This month the label has released two lyrical jazz albums, one from the swing big band era — the Lionel Hampton Orchestra 1958 — and one from the Blue Note era of hard bop — the Horace Silver Quintet.
I personally found the Lionel Hampton Orchestra album most surprising, having always been impressed with Hampton's playing in smaller groupings, but not associating him with the kinds of music Hat Hut has traditionally released. Reading the liner notes and listening to both this album and other earlier examples of his playing was very informative to me, as I'd not considered the influence he had on future bop and small group players. Looking through Hampton's extensive discography over the decades, one finds albums closer to my typical traditional jazz aesthetic, including albums with Dexter Gordon, Chick Corea, Clark Terry, Hank Jones, Gerry Mulligan, &c. For this big band album, a listener like myself found the focal point in a beautiful rendering of "Round About Midnight", though overall I find the entire set upbeat and engaging. The remastering of these studio recordings from Stuttgart is warm and clear, bringing to life Hampton's music from 60 years prior. Hampton's playing is exceptional, as are the solos and group interplay from the cream-of-the-crop sidemen that he employed, and the arrangements are impeccable.

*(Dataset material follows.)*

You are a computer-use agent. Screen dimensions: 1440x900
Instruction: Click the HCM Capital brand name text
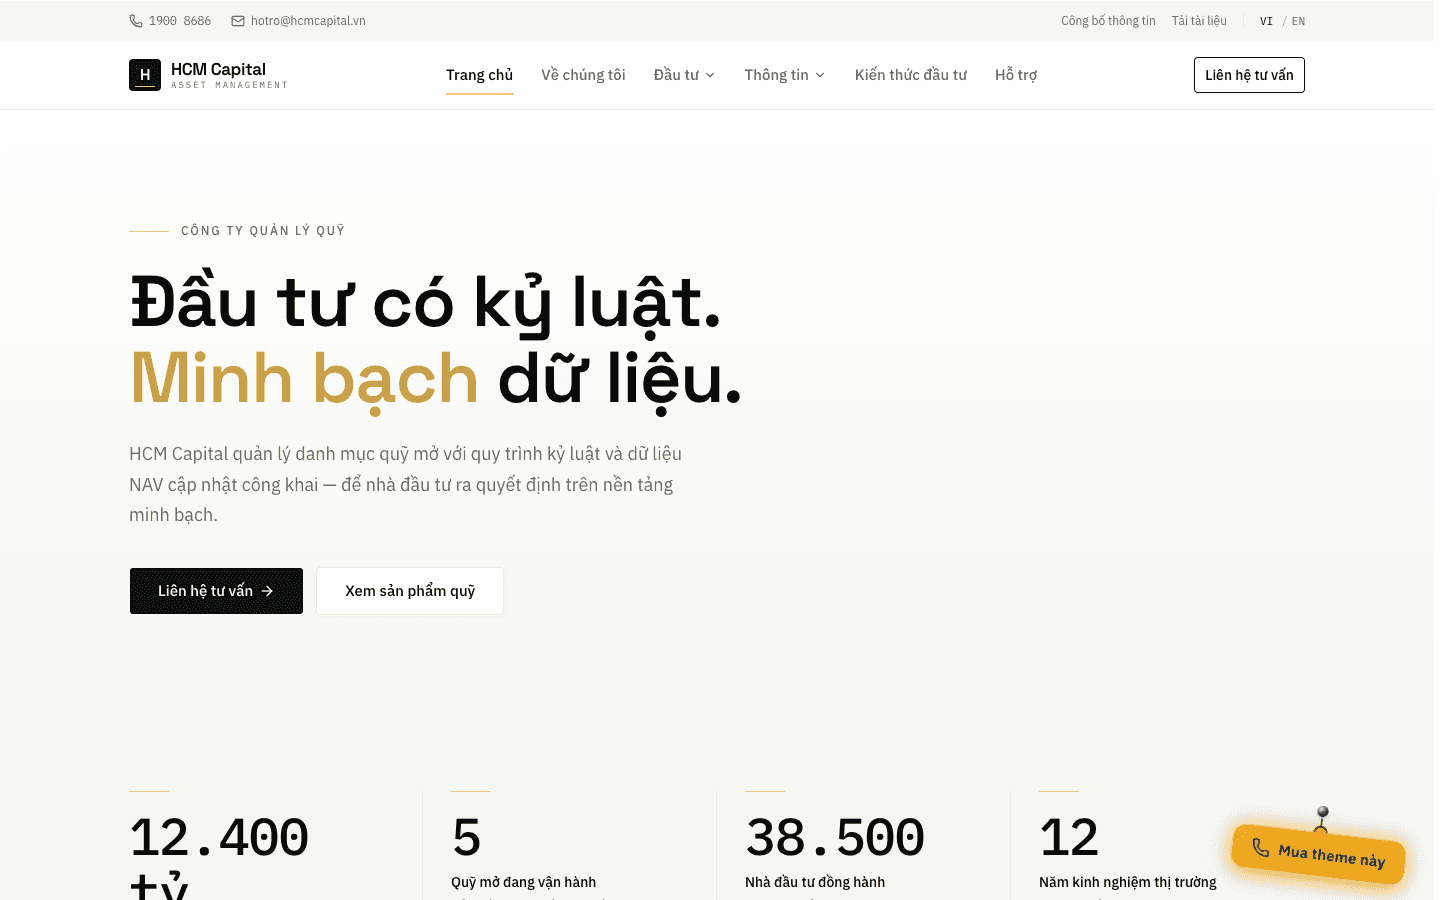coord(218,69)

The other release from ezz-thetics, Horace Silver's Live New York, Revisited is closer in character to the other aforementioned "Revisited" releases. A great hard bop player and composer, Horace Silver's bands and other groups that he played in present a who's who of the Blue Note era, and the two groupings heard on these two live albums include tenor saxophonist Joe Henderson and two trumpet greats, Carmell Jones and Woody Shaw. For me personally the recordings with Shaw are the closest to my heart, as I was drawn to Shaw's work from his initial work as an Art Blakey sideman through his excellent Columbia albums; his tragic and premature death hit hard for me, and it's wonderful to hear two of his lovely solos on "African Queen". Which is to say nothing of the work of every player in Silver's groupings, and the version of "Song For My Father" reminds why the pianist was a mainstay for the period.
Hampton, Lionel Orchestra 1958: The Mess Is Here, Revisited (ezz-thetics by Hat Hut Records Ltd)
An influence on the next generation of small band and bop players, vibraphonist and Band Leader Lionel Hampton's programs included both crowd-pleasers and sophisticatedly complex sections, heard here in this 1958 studio recording from Stuttgart, Germany while touring Europe, Ghana and Israel with his exceptional band expanded by three German jazz musicians.
Silver, Horace Quintet: Live New York, Revisited (ezz-thetics by Hat Hut Records Ltd)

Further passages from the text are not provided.